-- GIVEN INFORMATION follows --

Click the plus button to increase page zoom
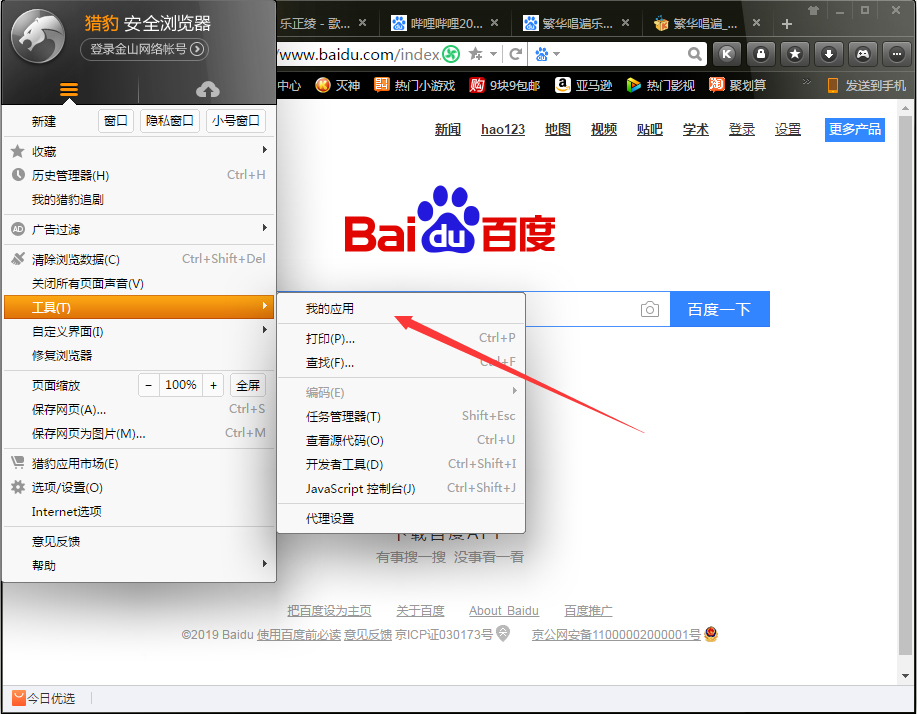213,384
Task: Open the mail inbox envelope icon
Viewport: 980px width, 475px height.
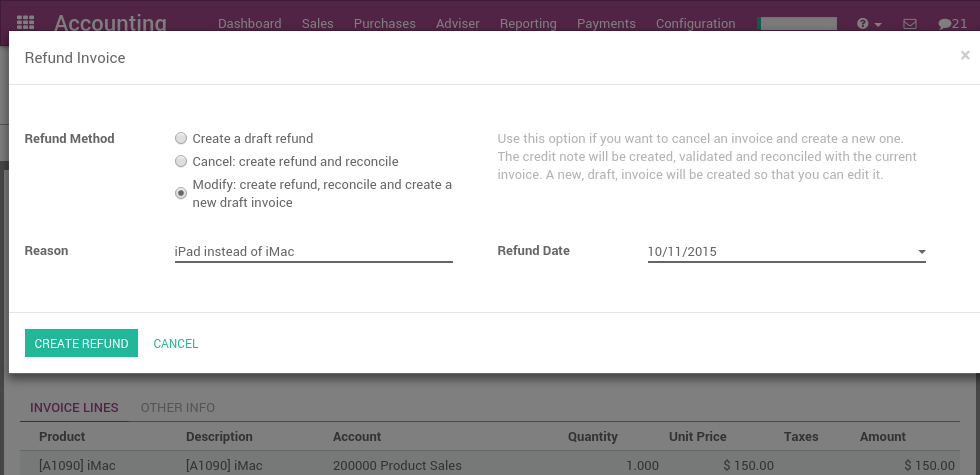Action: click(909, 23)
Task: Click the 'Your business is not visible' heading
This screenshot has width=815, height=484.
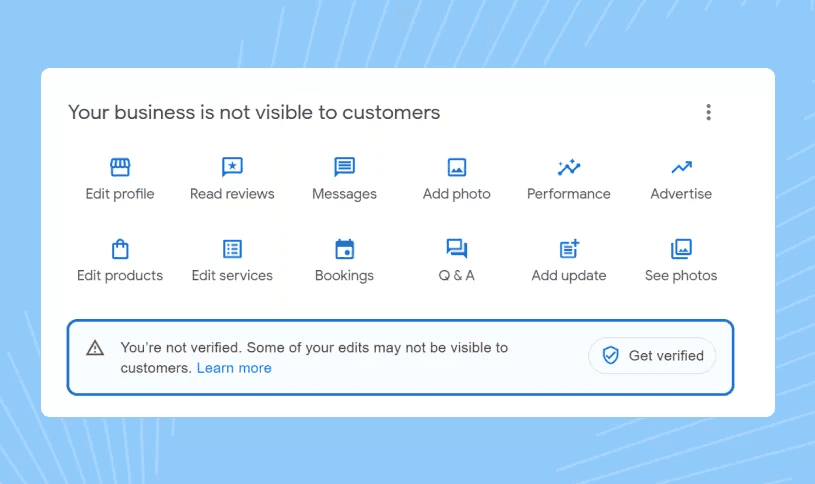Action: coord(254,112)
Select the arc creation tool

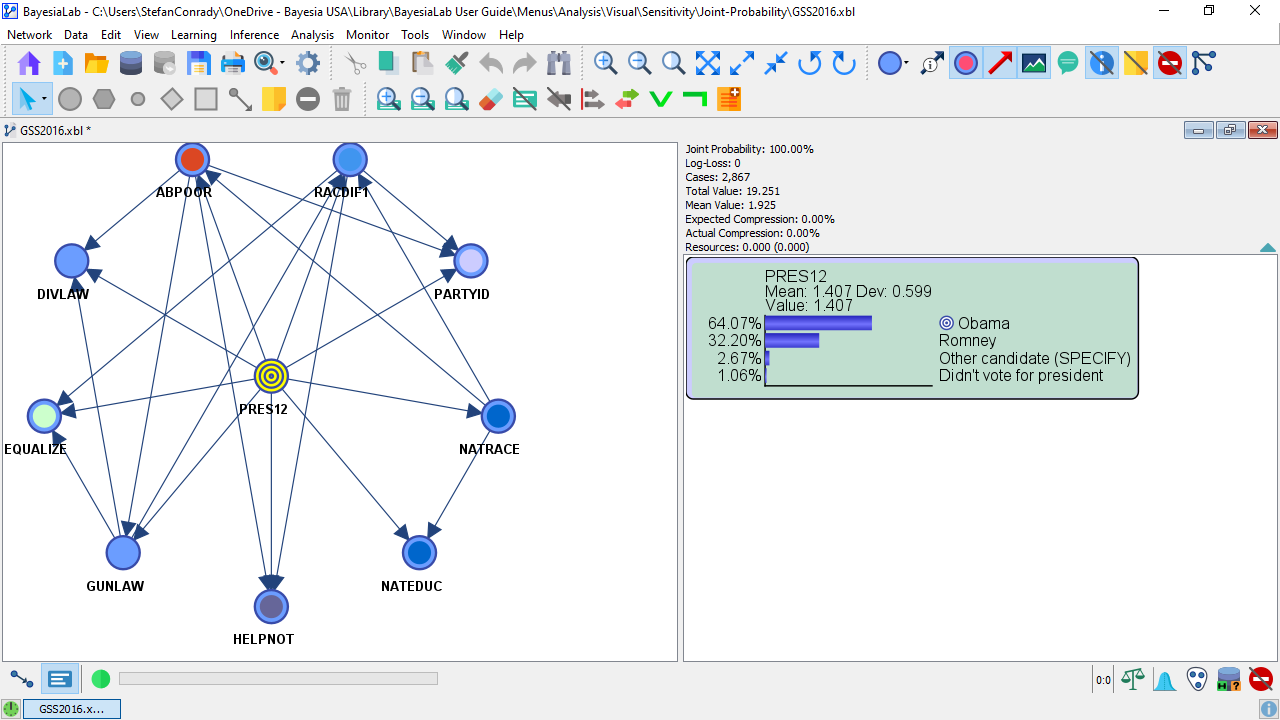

-- GIVEN INFORMATION concluded --

**PROBLEM STATEMENT**
Would you set down every line of the data above exactly, skipping the pictures?

**PROBLEM SOLUTION**
Click the plus button to increase page zoom
213,384
Task: Open the mail inbox envelope icon
Viewport: 980px width, 475px height.
Action: click(909, 23)
Task: Click the 'Your business is not visible' heading
This screenshot has width=815, height=484.
Action: coord(254,112)
Select the arc creation tool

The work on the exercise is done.